Exercise objective:
Working through the entries below, find how many lines include "computer", then write only that number.

-=-=-=-=-

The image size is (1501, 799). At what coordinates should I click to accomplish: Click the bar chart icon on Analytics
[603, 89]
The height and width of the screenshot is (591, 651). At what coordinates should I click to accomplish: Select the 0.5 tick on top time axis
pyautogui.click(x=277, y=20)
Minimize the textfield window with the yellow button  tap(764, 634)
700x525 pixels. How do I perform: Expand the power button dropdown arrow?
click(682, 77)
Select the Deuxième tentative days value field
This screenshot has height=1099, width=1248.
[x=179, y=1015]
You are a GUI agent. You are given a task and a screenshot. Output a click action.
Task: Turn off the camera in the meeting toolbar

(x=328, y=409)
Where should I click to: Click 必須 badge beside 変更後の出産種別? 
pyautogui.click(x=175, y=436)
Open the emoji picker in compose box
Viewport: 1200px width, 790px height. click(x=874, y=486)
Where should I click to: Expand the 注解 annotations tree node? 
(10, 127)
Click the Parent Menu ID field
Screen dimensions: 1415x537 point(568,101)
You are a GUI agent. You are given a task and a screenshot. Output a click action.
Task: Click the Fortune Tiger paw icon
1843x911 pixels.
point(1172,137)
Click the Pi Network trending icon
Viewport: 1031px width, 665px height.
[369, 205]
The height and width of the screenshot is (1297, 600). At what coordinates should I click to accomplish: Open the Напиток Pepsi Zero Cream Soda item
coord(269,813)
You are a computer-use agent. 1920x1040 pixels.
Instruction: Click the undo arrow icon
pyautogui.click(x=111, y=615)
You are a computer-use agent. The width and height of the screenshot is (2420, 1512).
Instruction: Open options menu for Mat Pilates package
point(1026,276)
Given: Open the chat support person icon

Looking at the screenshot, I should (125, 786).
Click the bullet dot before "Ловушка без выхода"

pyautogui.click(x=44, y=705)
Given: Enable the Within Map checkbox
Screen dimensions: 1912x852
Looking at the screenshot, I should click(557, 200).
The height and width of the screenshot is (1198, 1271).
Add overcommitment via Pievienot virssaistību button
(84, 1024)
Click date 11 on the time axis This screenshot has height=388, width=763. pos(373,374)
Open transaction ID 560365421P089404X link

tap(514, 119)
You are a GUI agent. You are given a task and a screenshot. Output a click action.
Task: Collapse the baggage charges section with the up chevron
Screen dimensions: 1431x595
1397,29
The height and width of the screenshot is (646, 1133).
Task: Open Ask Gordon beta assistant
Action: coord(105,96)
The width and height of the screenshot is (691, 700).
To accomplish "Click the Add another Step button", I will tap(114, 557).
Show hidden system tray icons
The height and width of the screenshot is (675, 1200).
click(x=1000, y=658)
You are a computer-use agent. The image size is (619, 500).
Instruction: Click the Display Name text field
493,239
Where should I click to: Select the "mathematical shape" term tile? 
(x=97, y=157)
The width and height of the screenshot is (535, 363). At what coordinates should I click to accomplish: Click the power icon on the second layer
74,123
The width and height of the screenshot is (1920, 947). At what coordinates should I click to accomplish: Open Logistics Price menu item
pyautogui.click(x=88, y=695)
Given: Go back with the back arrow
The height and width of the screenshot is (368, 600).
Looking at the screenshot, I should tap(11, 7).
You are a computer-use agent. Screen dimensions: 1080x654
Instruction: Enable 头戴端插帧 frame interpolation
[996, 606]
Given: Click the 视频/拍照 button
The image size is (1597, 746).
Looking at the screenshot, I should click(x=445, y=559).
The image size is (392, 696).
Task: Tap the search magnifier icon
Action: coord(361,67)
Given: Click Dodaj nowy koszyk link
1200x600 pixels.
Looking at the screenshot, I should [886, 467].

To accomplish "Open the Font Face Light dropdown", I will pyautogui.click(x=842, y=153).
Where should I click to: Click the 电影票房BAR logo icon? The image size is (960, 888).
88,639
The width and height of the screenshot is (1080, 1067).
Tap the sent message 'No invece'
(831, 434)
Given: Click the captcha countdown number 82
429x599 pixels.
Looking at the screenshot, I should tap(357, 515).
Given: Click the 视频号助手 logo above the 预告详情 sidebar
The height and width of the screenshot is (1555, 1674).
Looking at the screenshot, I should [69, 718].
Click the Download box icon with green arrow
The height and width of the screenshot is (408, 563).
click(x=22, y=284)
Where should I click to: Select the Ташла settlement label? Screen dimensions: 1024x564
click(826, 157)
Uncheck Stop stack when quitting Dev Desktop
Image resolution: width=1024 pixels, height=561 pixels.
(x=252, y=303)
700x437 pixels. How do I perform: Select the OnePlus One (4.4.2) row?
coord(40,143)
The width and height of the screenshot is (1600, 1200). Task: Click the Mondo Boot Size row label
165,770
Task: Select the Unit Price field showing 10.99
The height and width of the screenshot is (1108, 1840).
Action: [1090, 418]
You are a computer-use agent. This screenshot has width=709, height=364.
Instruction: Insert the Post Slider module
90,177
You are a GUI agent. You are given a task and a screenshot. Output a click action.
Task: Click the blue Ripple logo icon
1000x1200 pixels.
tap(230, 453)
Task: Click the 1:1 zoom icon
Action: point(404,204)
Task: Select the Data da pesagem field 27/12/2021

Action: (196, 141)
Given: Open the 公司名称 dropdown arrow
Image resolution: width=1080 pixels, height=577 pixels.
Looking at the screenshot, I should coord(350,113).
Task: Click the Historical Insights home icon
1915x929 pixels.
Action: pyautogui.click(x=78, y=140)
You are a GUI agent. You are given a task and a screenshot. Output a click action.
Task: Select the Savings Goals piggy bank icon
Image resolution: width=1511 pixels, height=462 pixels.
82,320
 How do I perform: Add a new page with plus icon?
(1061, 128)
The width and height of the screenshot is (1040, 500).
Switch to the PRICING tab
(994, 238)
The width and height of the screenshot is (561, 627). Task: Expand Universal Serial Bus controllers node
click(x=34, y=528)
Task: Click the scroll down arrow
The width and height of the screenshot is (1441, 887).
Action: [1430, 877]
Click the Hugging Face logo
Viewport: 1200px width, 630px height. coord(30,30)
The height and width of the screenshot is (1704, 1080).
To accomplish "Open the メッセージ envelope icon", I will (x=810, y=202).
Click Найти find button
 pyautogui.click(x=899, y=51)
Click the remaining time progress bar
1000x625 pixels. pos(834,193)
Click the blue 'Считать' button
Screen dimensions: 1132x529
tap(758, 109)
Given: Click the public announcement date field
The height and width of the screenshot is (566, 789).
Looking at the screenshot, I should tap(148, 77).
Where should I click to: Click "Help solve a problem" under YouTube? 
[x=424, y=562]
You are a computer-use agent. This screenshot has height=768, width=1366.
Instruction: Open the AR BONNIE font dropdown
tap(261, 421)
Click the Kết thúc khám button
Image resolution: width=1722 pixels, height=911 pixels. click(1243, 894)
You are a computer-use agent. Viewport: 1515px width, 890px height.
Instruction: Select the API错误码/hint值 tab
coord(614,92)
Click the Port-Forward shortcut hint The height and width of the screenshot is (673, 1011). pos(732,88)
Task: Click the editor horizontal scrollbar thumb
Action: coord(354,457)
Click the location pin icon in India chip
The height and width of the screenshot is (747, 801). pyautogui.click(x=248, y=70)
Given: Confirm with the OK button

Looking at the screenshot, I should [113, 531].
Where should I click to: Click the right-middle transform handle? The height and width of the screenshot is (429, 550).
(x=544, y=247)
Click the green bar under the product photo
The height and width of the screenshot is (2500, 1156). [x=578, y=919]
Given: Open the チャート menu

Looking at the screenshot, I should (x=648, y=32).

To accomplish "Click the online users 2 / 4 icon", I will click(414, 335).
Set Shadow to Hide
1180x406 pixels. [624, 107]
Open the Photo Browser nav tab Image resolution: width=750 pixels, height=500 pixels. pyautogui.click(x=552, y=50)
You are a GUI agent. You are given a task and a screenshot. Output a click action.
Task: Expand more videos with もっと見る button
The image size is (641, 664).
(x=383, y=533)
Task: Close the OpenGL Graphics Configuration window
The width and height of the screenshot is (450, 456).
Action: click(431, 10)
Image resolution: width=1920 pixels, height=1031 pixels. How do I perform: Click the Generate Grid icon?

-=-=-=-=-

Solution below:
7